Box ate every meal out, most of the time venturing across the river into Boston proper to do so, because it stretched out his night. He walked for the same reason. Now, there was nothing more depressing than his apartment after dark. If left to his own devices, he would sit in a chair facing the window and drink an entire bottle of wine by himself while listening to Mozart’s Requiem.
What had he done wrong?
His thoughts skipped like a broken record: he had put work first, he had taken Dabney for granted, he had become complacent with their arrangement, he had not always returned her passionate advances and especially not in years of late, he had settled into contentment, he had assumed she would create her own happiness and excitement—and guess what? She had!
He couldn’t pretend to be surprised.
If he had known twenty-five years earlier that it would end this way—Dabney would return to Clendenin—would he have married her anyway?
Yes. The answer was yes.
Coming out of Grill 23 one night, Box bumped into a fellow he recognized. It was…he couldn’t quite grasp it at first. He had drunk a lot of wine. It was…

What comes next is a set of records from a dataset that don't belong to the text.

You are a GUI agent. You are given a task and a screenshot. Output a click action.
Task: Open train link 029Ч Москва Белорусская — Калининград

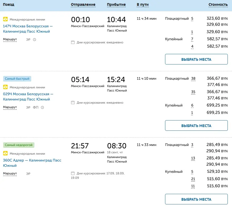[28, 97]
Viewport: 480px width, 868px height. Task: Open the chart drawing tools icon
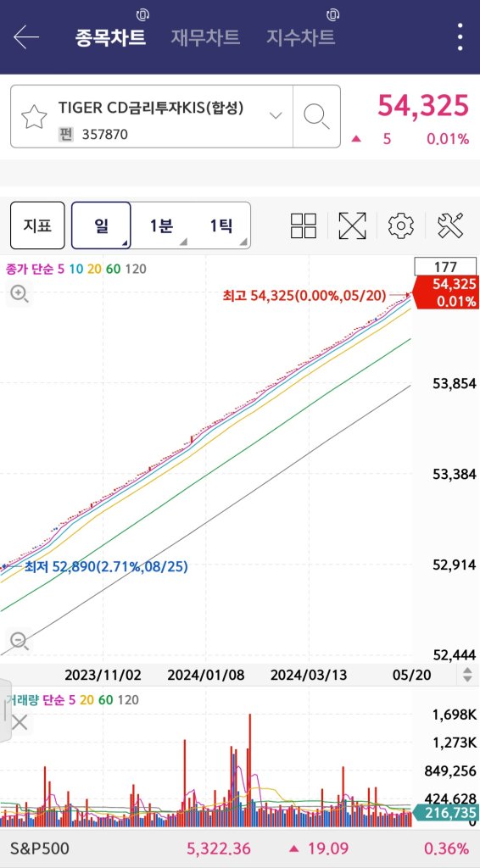point(450,225)
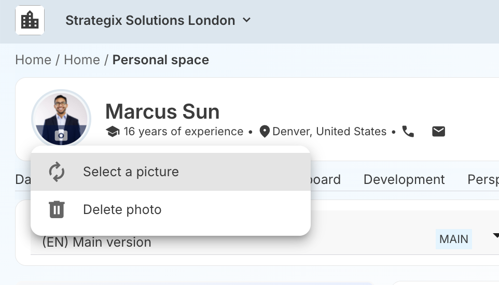Click the Personal space breadcrumb
This screenshot has height=285, width=499.
tap(160, 60)
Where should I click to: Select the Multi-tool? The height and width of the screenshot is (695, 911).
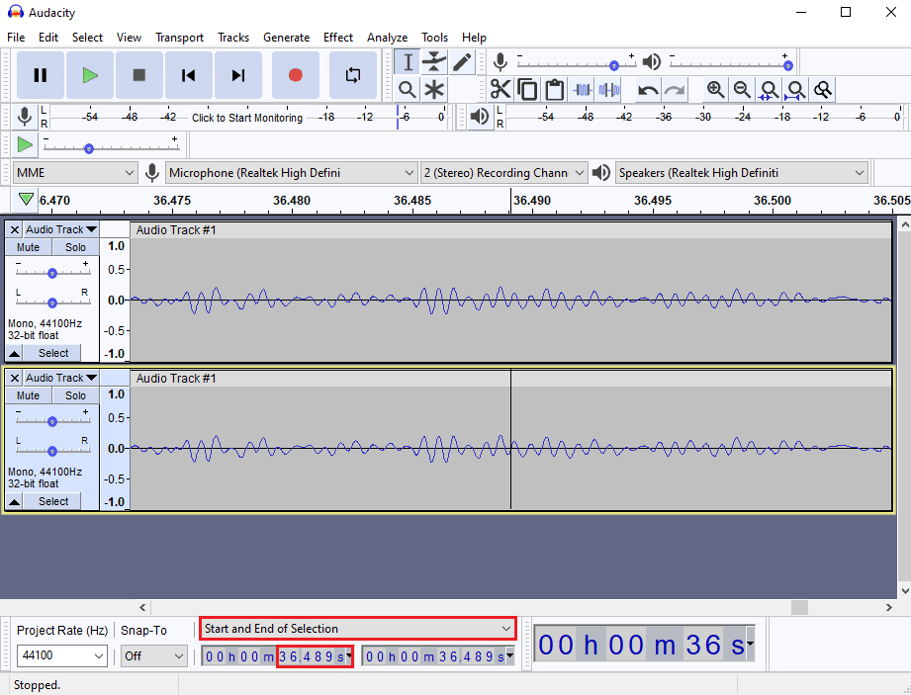[x=432, y=90]
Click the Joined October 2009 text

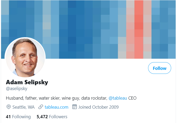pyautogui.click(x=98, y=107)
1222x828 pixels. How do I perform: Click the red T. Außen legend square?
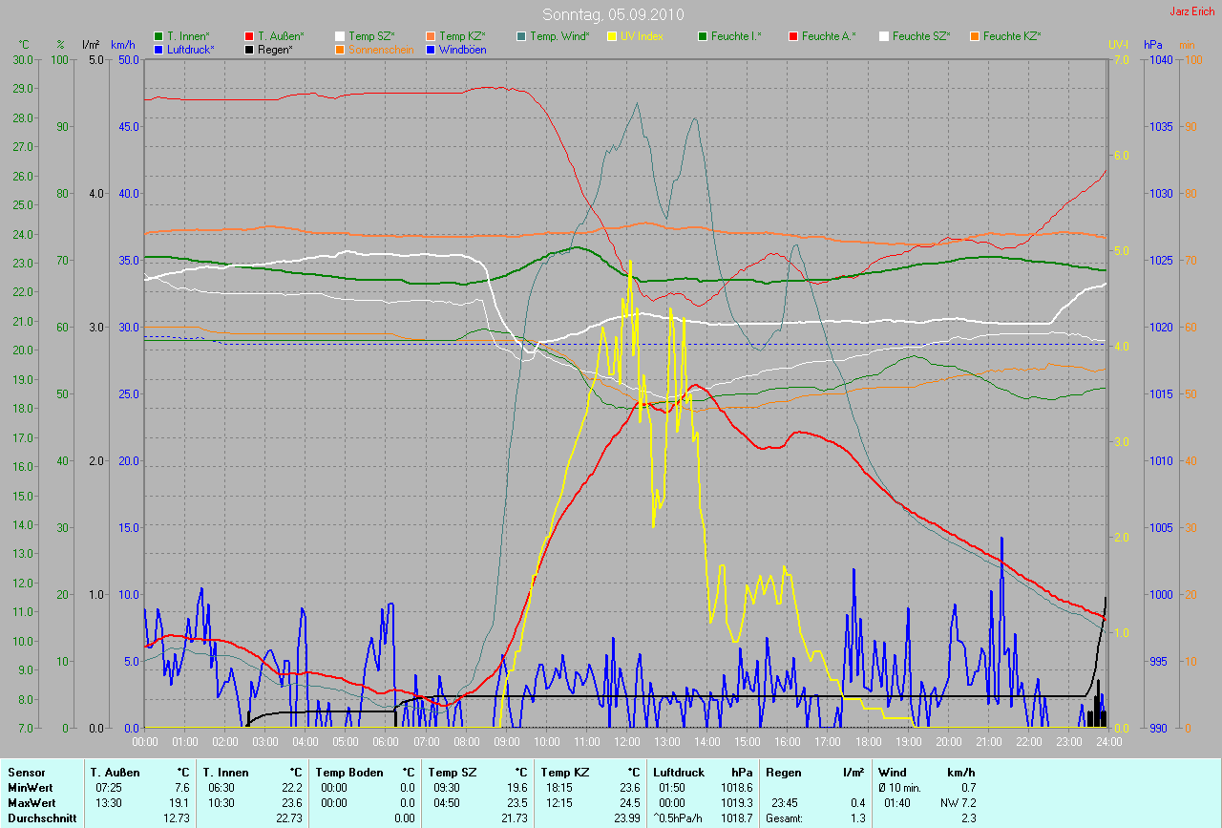[250, 36]
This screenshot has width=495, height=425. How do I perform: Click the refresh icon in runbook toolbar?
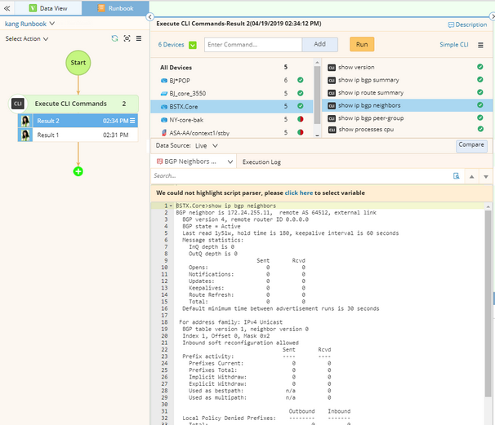click(114, 38)
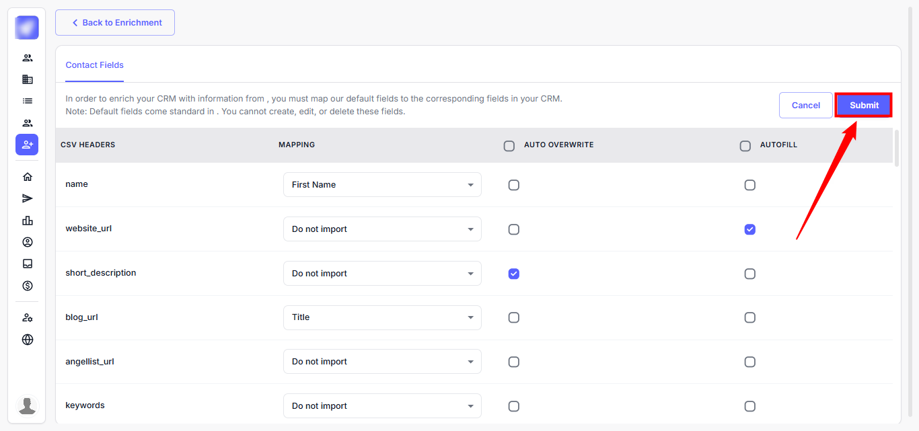
Task: Toggle the Auto Overwrite header checkbox
Action: coord(509,146)
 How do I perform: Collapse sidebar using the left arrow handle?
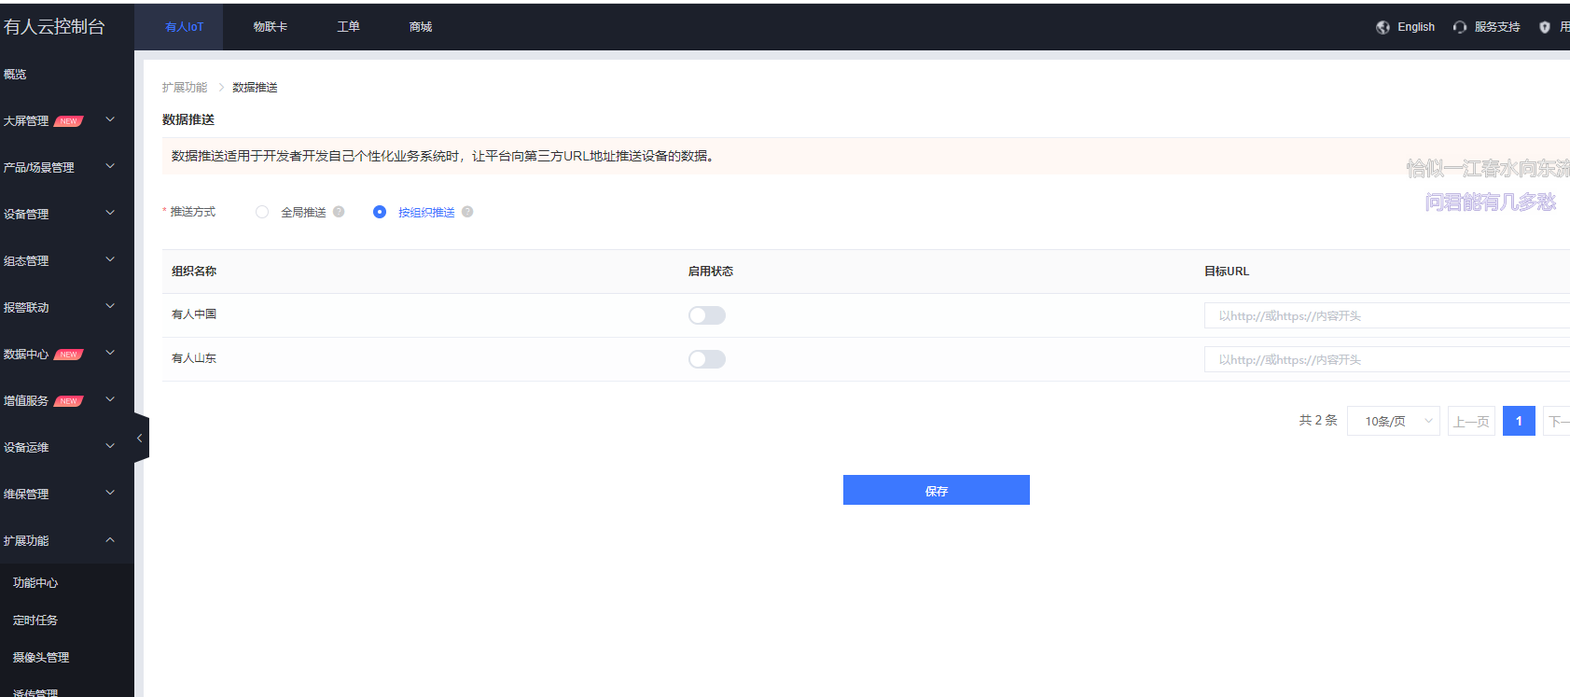pos(140,438)
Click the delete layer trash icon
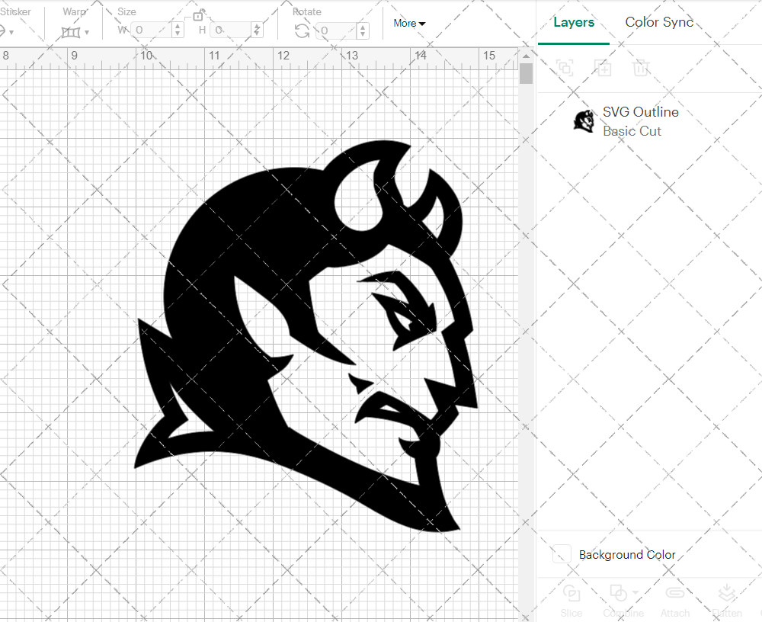This screenshot has height=622, width=762. (x=641, y=68)
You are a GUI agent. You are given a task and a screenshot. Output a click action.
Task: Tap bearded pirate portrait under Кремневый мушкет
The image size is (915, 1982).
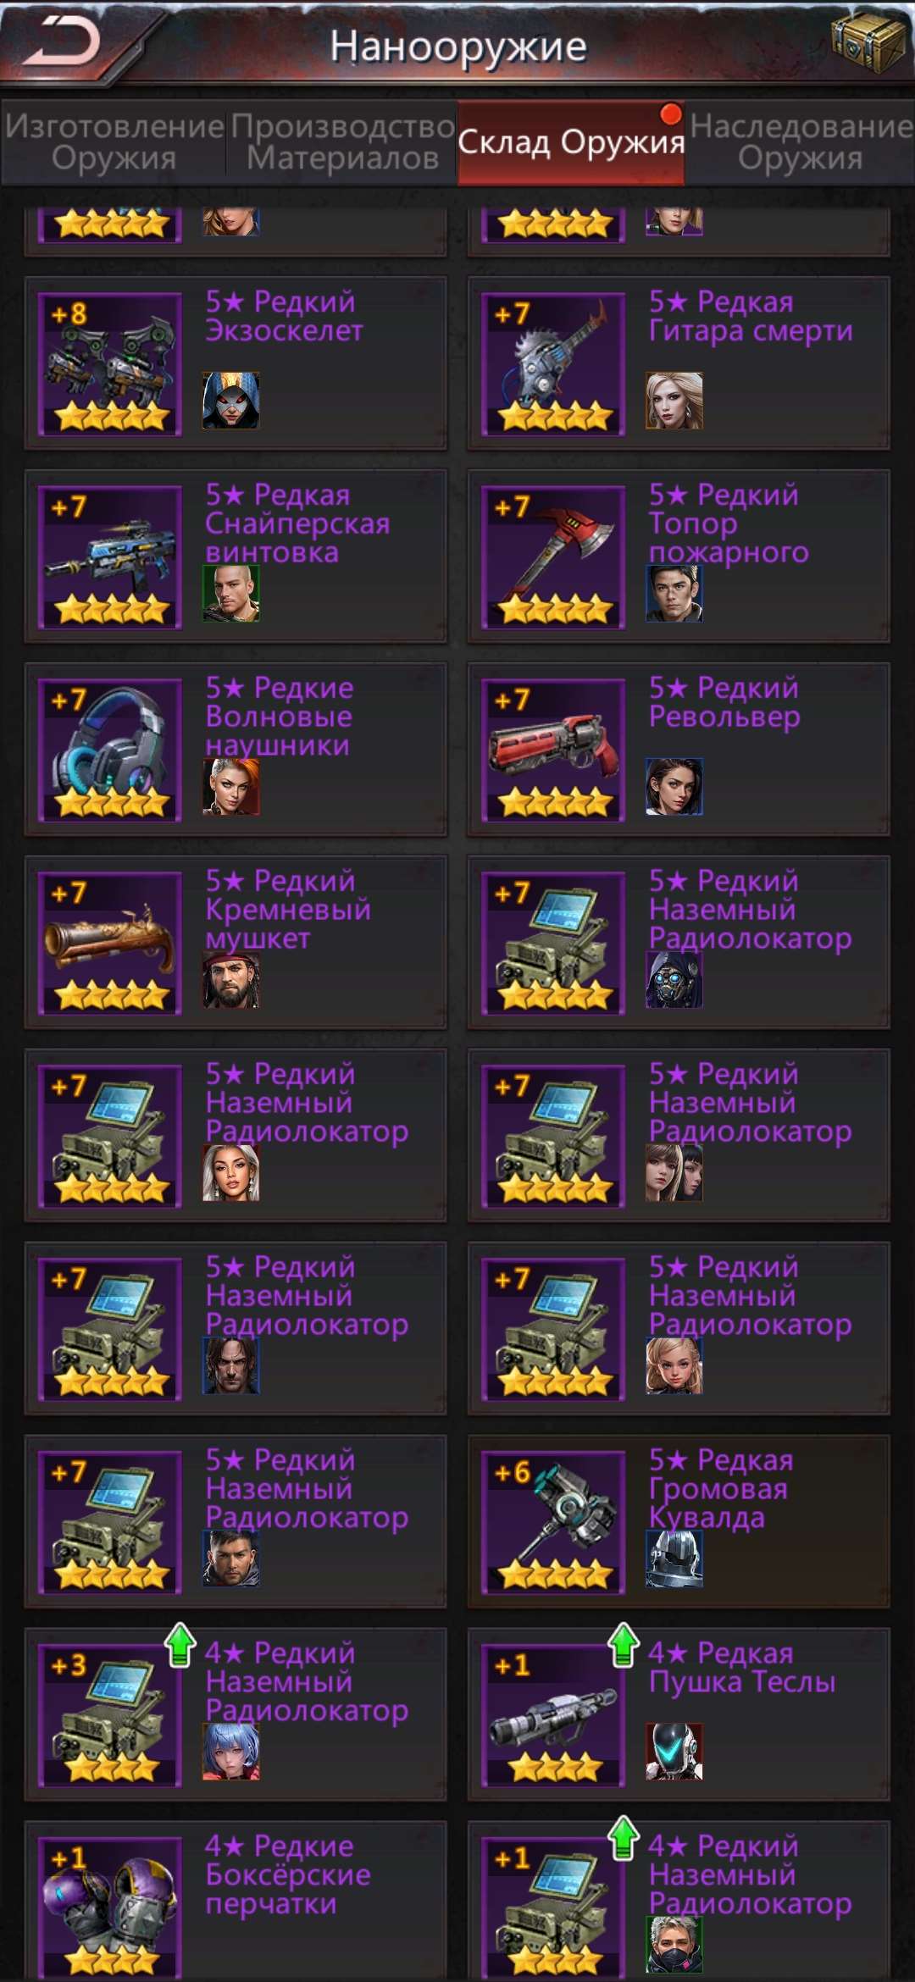(231, 979)
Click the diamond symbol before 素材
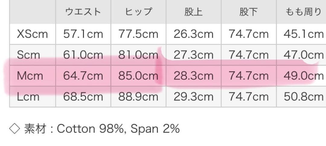326x146 pixels. tap(14, 129)
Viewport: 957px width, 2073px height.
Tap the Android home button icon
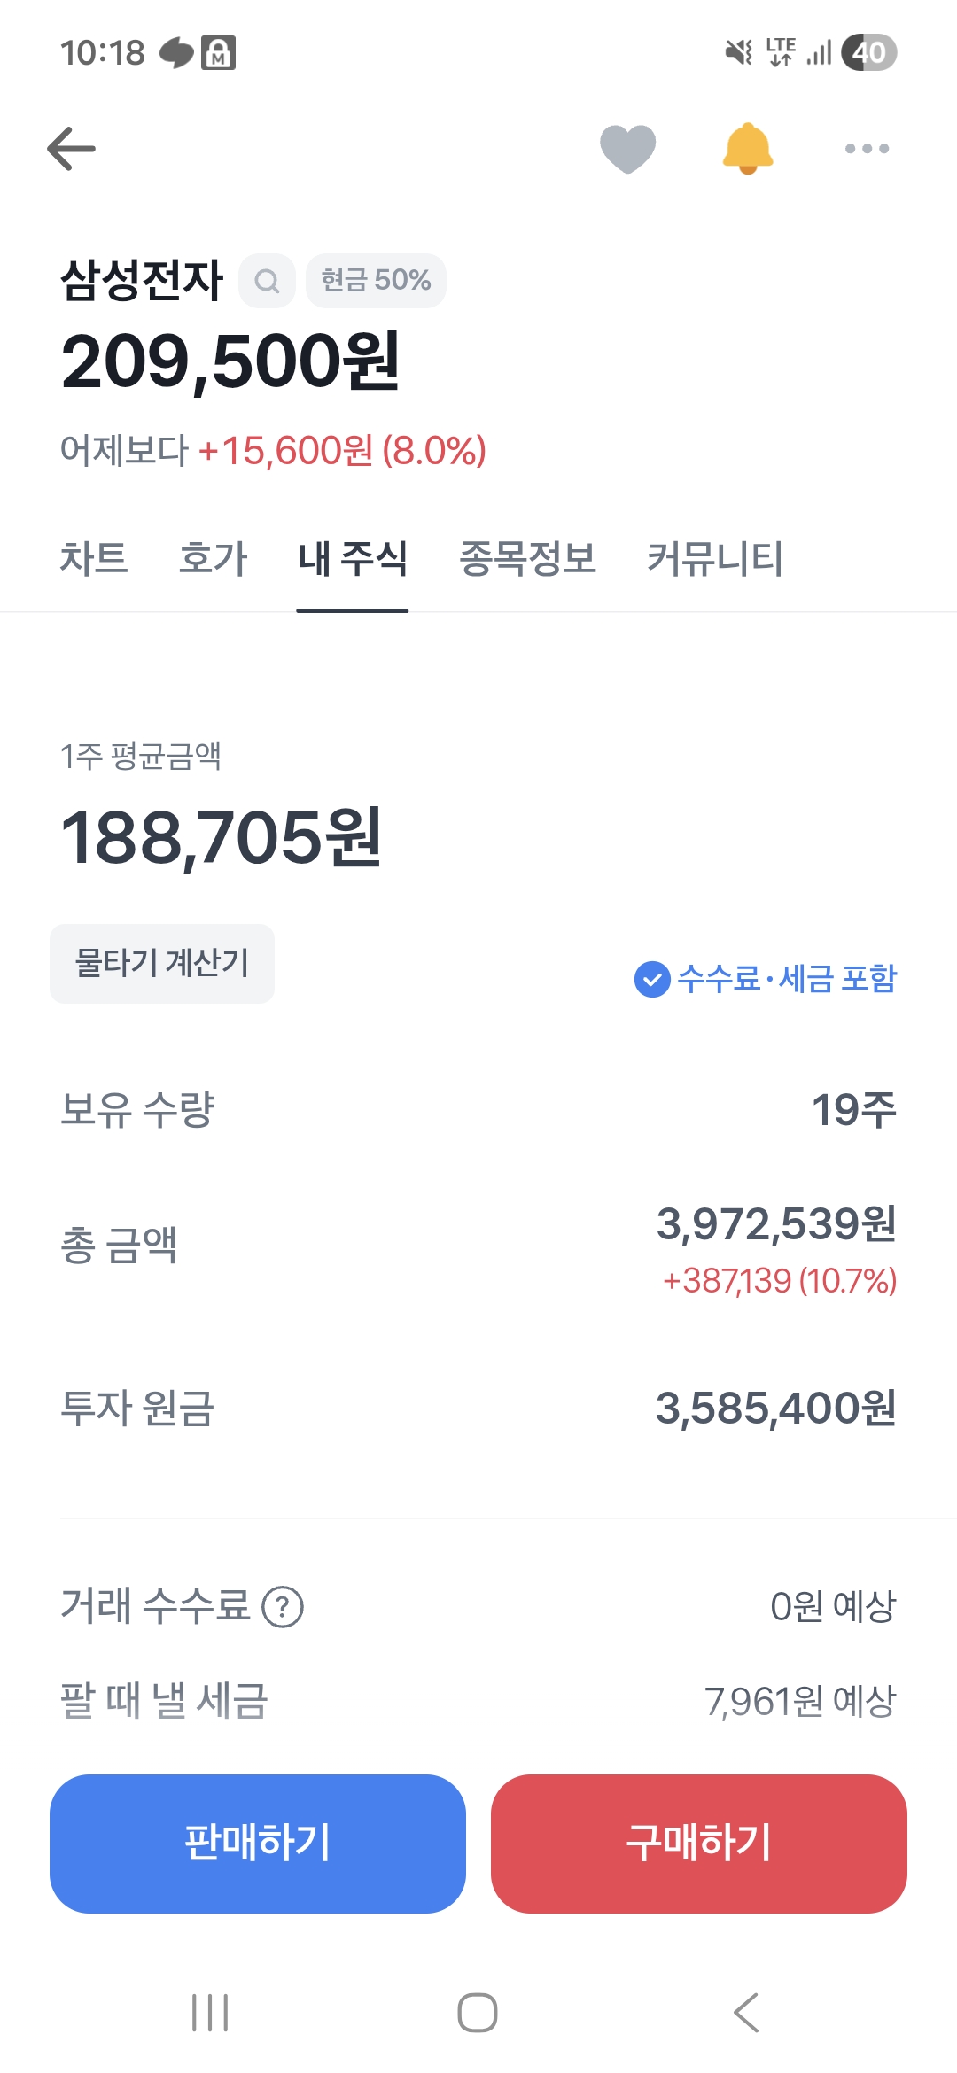coord(478,2013)
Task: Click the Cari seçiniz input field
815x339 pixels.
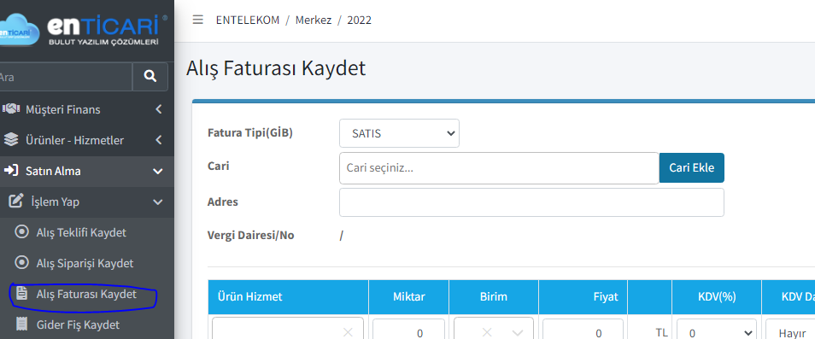Action: click(x=499, y=167)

The man stuck his hand out. “Box?” he said. “Christian Bartelby.”
“Oh!” Box said. “Hello!” And then once his brain processed who exactly Christian Bartelby was, he summoned some enthusiasm. “Yes! Hello, Christian Bartelby! The good doctor!” Box was swaying on his feet. He had eaten at the bar and the comely bar maiden had enticed him into ending his evening with a glass of vintage port. Box had gazed upon the bar maiden and had wondered why it was that no other woman in the world could maintain his interest, no matter how beautiful or charming she was.